BEGIN Document section
But at any rate: I dislike scolds, and there was an undercurrent really of "Look, if you gave up every small pleasure in life and washed your entire body and hair and clothes with Super-Cheap-Industrial-Strength- Trust-Us-It's-Walmart brand soap, you could have some more money for retirement!" and I get that underfunded retirements are a big problem but...I've been in a place (a few times) where I had to give up all "nonessential" spending, and it's a miserable way to live.

(Also, the whole "$1500 a month" thing does make me think it's strongly influenced by people far wealthier than I am, and that somehow USA Today is using that to shame us ordinary schlubs about "OMG, you bought MOVIE TICKETS for your family last month? How terrible!")

But really: suggesting people give up the little things that make life in the here-and-now better is...not good. Yes, I hear the standard "blame poor people" argument of "if they only ate beans and rice every single day instead of getting fast food all the time" (presupposing the time, energy, and kitchen facilities to cook dry beans....I don't make beans "from scratch" very often myself despite having a good kitchen, because of the time factor) or yelling at people for buying some new toy....or paying for Netflix or engaging in some form of not-free entertainment...
END Document section
BEGIN Provided material
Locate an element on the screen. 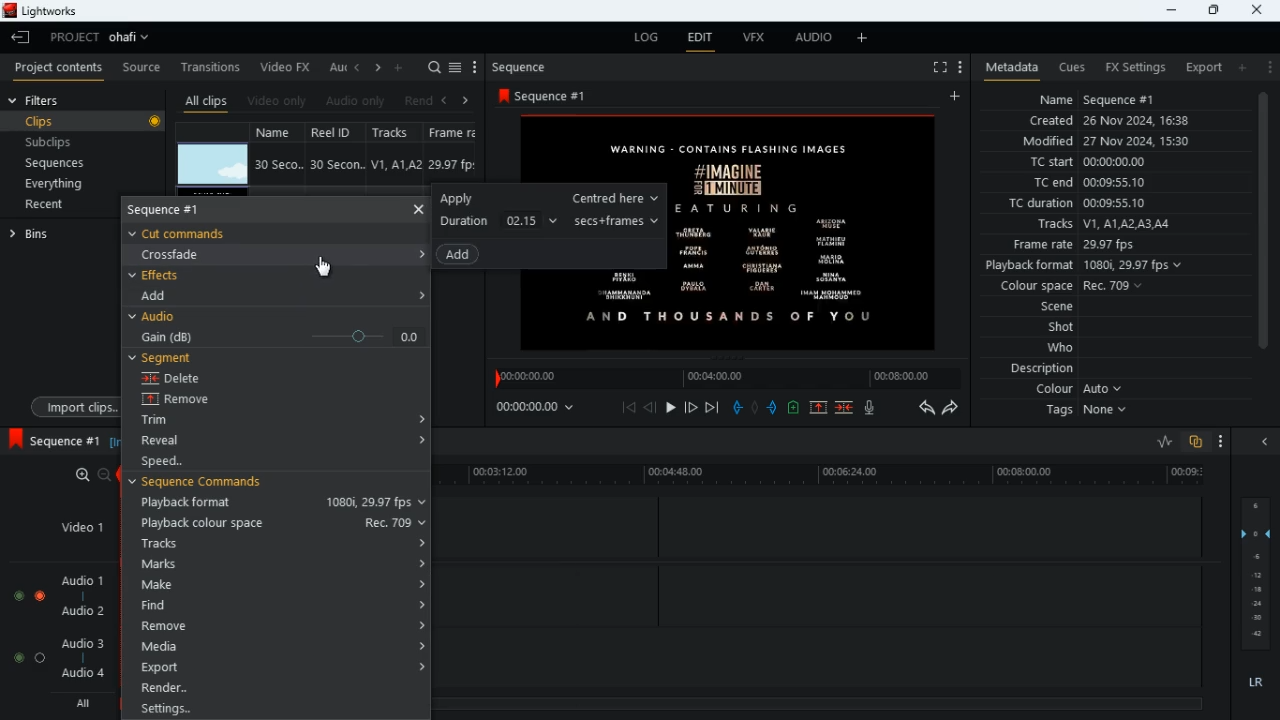 The image size is (1280, 720). video only is located at coordinates (278, 101).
END Provided material
◆ **Task to carry out**: Rewrite the text on retirement saving, starting at "But really: suggesting" and ending at "of not-free entertainment...", with "fast food" changed to "takeout".

◆ **Result of the exercise**:
But really: suggesting people give up the little things that make life in the here-and-now better is...not good. Yes, I hear the standard "blame poor people" argument of "if they only ate beans and rice every single day instead of getting takeout all the time" (presupposing the time, energy, and kitchen facilities to cook dry beans....I don't make beans "from scratch" very often myself despite having a good kitchen, because of the time factor) or yelling at people for buying some new toy....or paying for Netflix or engaging in some form of not-free entertainment...